*Task to carry out*:
Name every person mentioned by name in the hedge fund article below.

*Passage shown*:
Hedge funds slump as global slowdown wreaks havoc

Published
By AFP

As the eye-popping profits of hedge funds dry up amid the financial crisis, the industry looks set to shrink substantially in its European headquarters of London over the next year.

Discretion is everything in London's exclusive Mayfair district which is quietly home to a third of the world's hedge funds, the highly speculative investment vehicles often blamed when markets plunge.

A small brass plaque on a door tucked in between Chanel and Versace boutiques is often the only sign of their existence. But those highly polished doors cannot hold back the same chaos that has swept through the rest of the finance world.

John Godden, Chief Executive Officer at hedge fund consultancy IGS Group, is one of the rare figures in a secretive world to speak openly about the scale of the problems. He was in the process of drawing up next year's aims for his group when US investment bank Lehman Brothers collapsed in September, and panic buttons were pressed all over the financial world.

"Our business model was to manage growth. Now, it is about managing decline," admitted Godden, whose company manages about 100 hedge funds. "Everything was still going in July and August. We were expecting a turn in the stock markets – but not some banks to disappear."

Not only did Lehman's lend to many hedge funds, its disappearance was a psychological blow to the industry.

Godden said: "On the Friday, we had a call from (ratings agency) Standard and Poor's saying they still believed Lehmans was a triple A," he said, using the term for the highest rating. "The next Monday, it went bust. We found that the impossible was possible."

The effect was immediate. "Everything stopped. Nobody invested. Nobody bought," Godden recalls.

By the end of October, hedge funds were at their lowest level since late 2006, according to the US-based body Hedge Fund Research.

Hedge funds have often become the scapegoats when markets rapidly lose value because of their policy of ruthlessly aiming to maximise their profits rather than – like many funds – simply on outperforming an index. Gains of nearly 20 per cent were common in 2003 and many funds were making 10 per cent a year over the next four years as equity markets rose.

But as banks refuse to lend and profits on equity markets evaporate, the hedge funds are feeling the pinch.

And the alleged $50 billion fraud of US financier Bernard Madoff looks likely to make the super-rich think twice before plunging their money into investments.

Emmanuel Roman, the Co-Chief Executive of Europe's biggest hedge fund GLG, has warned that thousands of funds will disappear "in a Darwinian process," either collapsing or closing because of meagre profits.

Estate agents – so often the barometer of the British economy – are noticing that their once reliable clients are pulling in their horns.

"Hedge funds are now much less active in taking office space and are likely to remain so, at least in the short term," said Peter Damesick of agents CB Richard Ellis.

"The problem is who else... will pay more than £100 per square foot for offices in Mayfair?"

*Provided information*:
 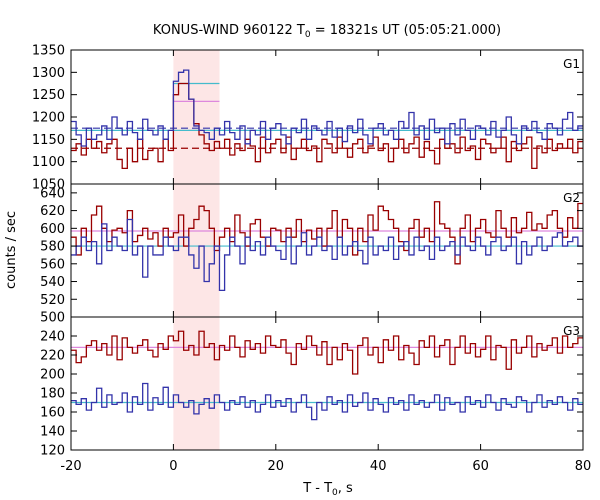 I want to click on y-tick-label: 1350, so click(x=48, y=52).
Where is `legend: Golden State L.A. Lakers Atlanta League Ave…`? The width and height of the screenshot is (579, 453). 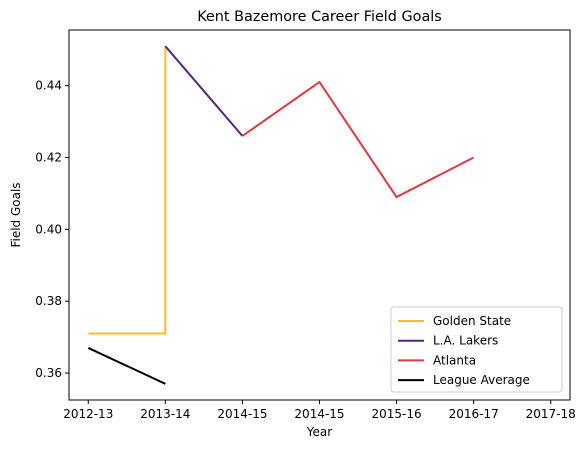
legend: Golden State L.A. Lakers Atlanta League Ave… is located at coordinates (476, 350).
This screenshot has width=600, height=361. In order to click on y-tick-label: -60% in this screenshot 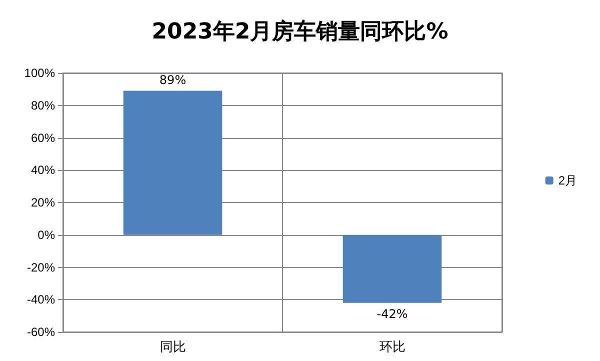, I will do `click(41, 332)`.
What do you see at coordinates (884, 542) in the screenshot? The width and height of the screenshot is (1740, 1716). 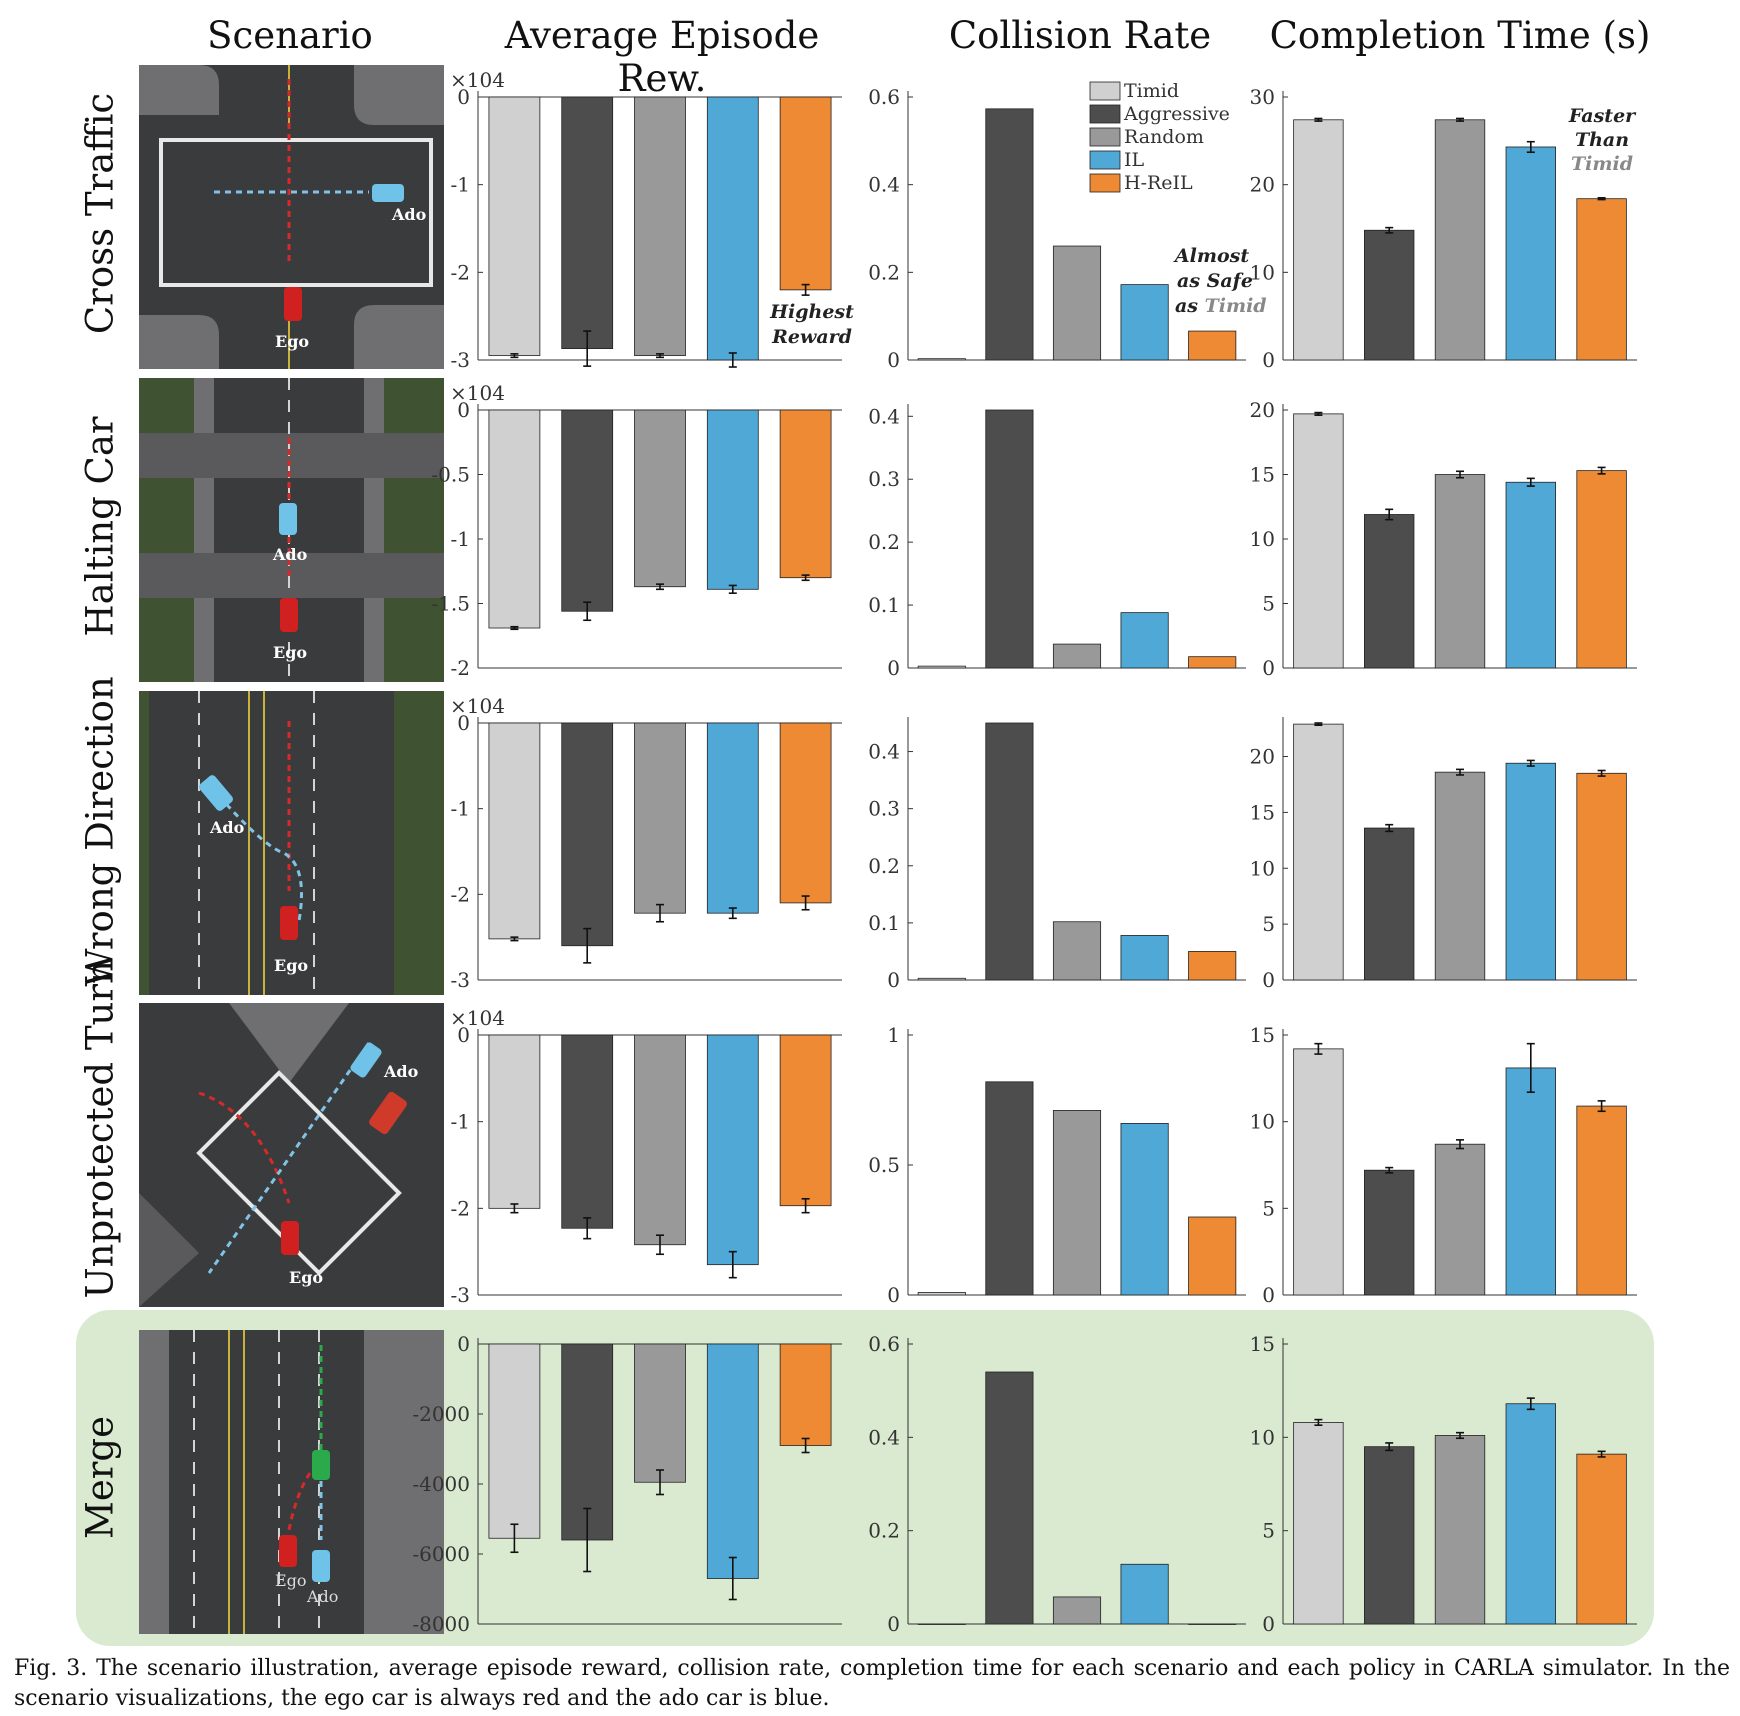 I see `y-tick-label: 0.2` at bounding box center [884, 542].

*Exercise output*:
John Godden
Bernard Madoff
Emmanuel Roman
Peter Damesick